» **EXERCISES TO COMPLETE**
**a.** List each argument Richardson raises on appeal in the court opinion below.
**b.** Answer these questions from the court opinion below.
(i) What job did Richardson hold until 1985?
(ii) In what year did he apply again for disability benefits?
(iii) On what date was the case decided?
**c.** Carry on the court opinion on Richardson's disability benefits appeal, picking up after its last sentence.

William Richardson, Plaintiff-appellant, v. Louis W. Sullivan, M.d., Secretary of Health and Humanservices, Defendant-appellee, 949 F.2d 399 (9th Cir. 1991)Annotate this Case
Argued and Submitted Nov. 7, 1991. Decided Dec. 3, 1991
Before EUGENE A. WRIGHT, HUG and LEAVY, Circuit Judges.
Richardson appeals the district court's judgment affirming the Secretary's denial of his disability benefits application. He argues that: (1) substantial evidence did not support the Secretary's final decision; (2) the Administrative Law Judge erred in his determination that Richardson could perform light work; and (3) he was denied a full and adequate hearing. We affirm.
Richardson worked as a supermarket bakery manager until 1985, when he suffered a back injury. His first application for disability insurance benefits was denied. He applied again in 1987. This application also was denied initially and upon reconsideration. Following the disability hearing, an ALJ determined that Richardson was not disabled and retained the ability to perform light work. The Appeals Council adopted this determination, and it became the Secretary's final decision. Richardson requested judicial review of the Secretary's determination. The district court entered summary judgment for the Secretary.

» **LISTED ENTRIES**
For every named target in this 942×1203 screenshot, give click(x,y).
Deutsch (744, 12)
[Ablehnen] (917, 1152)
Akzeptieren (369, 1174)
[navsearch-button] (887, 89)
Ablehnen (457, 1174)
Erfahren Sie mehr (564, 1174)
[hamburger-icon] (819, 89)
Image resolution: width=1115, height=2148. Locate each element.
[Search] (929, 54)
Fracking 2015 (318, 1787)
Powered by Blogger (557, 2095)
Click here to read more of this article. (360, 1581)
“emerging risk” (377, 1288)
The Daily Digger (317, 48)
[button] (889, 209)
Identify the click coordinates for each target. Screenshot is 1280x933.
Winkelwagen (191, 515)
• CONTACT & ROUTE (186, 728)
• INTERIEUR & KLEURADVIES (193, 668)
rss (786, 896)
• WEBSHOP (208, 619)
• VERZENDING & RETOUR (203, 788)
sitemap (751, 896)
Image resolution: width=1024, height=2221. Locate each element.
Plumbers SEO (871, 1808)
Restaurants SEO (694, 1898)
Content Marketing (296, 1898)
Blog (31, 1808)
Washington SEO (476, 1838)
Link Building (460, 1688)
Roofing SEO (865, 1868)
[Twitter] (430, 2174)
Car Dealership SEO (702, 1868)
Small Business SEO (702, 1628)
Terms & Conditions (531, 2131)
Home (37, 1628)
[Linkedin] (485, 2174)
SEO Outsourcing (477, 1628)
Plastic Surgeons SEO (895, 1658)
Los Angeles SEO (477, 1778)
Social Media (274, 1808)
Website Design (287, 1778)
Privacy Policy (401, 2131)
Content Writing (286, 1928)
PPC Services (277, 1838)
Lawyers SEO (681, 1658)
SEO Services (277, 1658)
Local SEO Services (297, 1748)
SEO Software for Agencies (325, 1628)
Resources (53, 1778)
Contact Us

» **ANSWERS FOR THE EXERCISE**
**a.**
(1) Substantial evidence did not support the Secretary's final decision.
(2) The Administrative Law Judge erred in determining that Richardson could perform light work.
(3) He was denied a full and adequate hearing.

**b.**
(i) Supermarket bakery manager.
(ii) 1987.
(iii) Dec. 3, 1991.

**c.**
Richardson contends that the Secretary erred in finding that his back injury is not disabling under Section 1.05C of the listing impairments. See Marcia v. Sullivan, 900 F.2d 172, 174 (9th Cir. 1990).
The Secretary considered the entire record in determining that the combined effect of Richardson's back problems and arthritis did not meet the requisite criteria for a disability. The medical evidence presented at the hearing indicated that although Richardson exhibits some signs of muscle spasm and limited movement, he does not suffer from muscle atrophy and sensory reflex loss. Based on the criteria in the listing of impairments, Richardson cannot establish a disability resulting from his back problem.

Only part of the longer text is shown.